Lincoln Michel has noted a definite trend here, though it is not really a new thing. Cloud Atlas by David Mitchell, which appears to be the protoype, came out in 2004, and Henderson’s Spear by Ronald Wright, which has past and present timelines, but now future ones, came out in 2001. Green Darkness by Anya Seton, which also has multiple intertwining timelines, predates both and came out in 1972. And there are even earlier examples such as The Star Rover by Jack London from 1915 (a really fascinating book, which influenced H.P. Lovecraft and Robert E. Howard among others) or The Ship of Ishtar by A. Merritt from 1924. You could probably also make a case for Dorothy Quick’s unjustly forgotten Patchwork Quilt series, which appeared in Unknown in the early 1940s.
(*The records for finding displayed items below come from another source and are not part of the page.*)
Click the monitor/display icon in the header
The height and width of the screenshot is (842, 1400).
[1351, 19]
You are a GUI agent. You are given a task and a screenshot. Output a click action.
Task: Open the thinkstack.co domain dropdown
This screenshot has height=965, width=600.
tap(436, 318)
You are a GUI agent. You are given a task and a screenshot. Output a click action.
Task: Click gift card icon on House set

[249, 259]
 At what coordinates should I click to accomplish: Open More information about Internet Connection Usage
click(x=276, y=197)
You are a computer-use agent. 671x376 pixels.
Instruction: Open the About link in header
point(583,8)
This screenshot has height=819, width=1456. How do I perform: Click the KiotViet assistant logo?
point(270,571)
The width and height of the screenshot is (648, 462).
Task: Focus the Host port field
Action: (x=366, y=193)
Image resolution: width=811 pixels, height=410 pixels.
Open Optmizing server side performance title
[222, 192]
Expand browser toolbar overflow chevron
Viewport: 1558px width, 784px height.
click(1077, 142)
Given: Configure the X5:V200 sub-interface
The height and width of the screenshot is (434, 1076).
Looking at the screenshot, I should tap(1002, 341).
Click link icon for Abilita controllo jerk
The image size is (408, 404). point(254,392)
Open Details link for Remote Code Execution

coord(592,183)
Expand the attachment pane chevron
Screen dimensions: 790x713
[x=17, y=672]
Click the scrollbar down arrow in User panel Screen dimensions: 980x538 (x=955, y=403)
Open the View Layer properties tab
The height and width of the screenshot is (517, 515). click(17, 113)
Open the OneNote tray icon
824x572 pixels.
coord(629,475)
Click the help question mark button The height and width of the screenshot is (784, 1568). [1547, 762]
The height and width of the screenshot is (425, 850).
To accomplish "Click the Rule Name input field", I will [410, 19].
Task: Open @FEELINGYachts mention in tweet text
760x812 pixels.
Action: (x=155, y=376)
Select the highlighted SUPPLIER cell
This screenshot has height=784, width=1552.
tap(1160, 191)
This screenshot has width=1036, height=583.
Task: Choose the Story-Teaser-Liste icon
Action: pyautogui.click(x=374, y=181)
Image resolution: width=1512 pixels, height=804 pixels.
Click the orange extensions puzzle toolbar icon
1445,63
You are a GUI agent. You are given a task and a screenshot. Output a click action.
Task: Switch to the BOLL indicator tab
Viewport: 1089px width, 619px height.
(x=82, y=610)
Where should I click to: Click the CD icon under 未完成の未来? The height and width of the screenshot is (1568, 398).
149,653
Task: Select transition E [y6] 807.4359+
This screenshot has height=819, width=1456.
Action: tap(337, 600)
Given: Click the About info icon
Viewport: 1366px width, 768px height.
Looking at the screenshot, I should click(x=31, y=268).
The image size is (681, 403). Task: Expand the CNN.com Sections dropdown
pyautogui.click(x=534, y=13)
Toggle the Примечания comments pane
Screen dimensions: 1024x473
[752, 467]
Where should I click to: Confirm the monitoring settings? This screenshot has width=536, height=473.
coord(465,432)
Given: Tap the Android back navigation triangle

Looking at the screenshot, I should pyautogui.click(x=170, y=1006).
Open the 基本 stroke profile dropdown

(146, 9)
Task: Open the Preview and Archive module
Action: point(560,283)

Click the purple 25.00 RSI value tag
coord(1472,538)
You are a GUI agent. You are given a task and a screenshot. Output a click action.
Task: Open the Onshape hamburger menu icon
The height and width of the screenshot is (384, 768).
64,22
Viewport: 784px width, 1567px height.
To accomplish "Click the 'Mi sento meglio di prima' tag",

However, those works are scattered examples and what unites them is mainly a fascination with past lives and reincarnation.
That said, Lincoln Michel is right that there seem to be more books featuring multiple intertwining timelines right now, that they share certain characteristics such as addressing social issues (though you could argue that The Star Rover address the issue of prisoner abuse) and that they mainly come from the literary side of the pond rather than from the genre side, whereas the predecessors were mostly genre writers. In addition to Cloud Atlas, the examples Michel gives are Appleseed by Matt Bell, To Paradise by Hanya Yanagihara, Cloud Cuckoo Land by Anthony Doerr, Sea of Tranquility by Emily St. John Mandel and How High We Go in the Dark by Sequoia Nagamatsu.
However, I’m not just linking to this article because I’m interested in literary trends, subgenre formation and genre taxonomy (though I am), but also because Lincoln Michel demonstrates how to identify and define a new trend/potential subgenre without being a jerk about it.
The article is structured as follows: I have identified a trend and here are some examples of people who have noticed it, too, as well as some examples of works that fit into that trend. I propose this name for it (a name that’s not derogatory) and it has these characteristics. It’s also part of a larger trend towards genre-bending fiction.
What this article notably does not include is snarky asides against authors and books that Lincoln Michel does not like, buzzwords like “neoliberal” and issues that are worth addressing but have nothing to do with the subgenre in question. Also, Michel offers solid criteria for defining speculative epics and not criteria that are so vague that they apply hundreds of things up to and including Shakespeare. And yes, I am aware that I have just retroactively claimed Jack London, A. Merritt, Anya Seton and Dorothy Quick (and Robert E. Howard, whose James Allison series was directly inspired by The Star Rover) for the speculative epic, but they all wrote works which match some of the characteristics given and could be considered predecessors to this genre/trend.
Woll “speculative epic” catch on as a term for this trend/movement/subgenre? I don’t know, though personally I like the term and shall use it, crediting Michel, for works that fit. However, I suspect that Lincoln Michel’s essay will not generate nearly as much attention as the debate about “squeecore”, even though his points are solid and he makes them without being a jerk about it.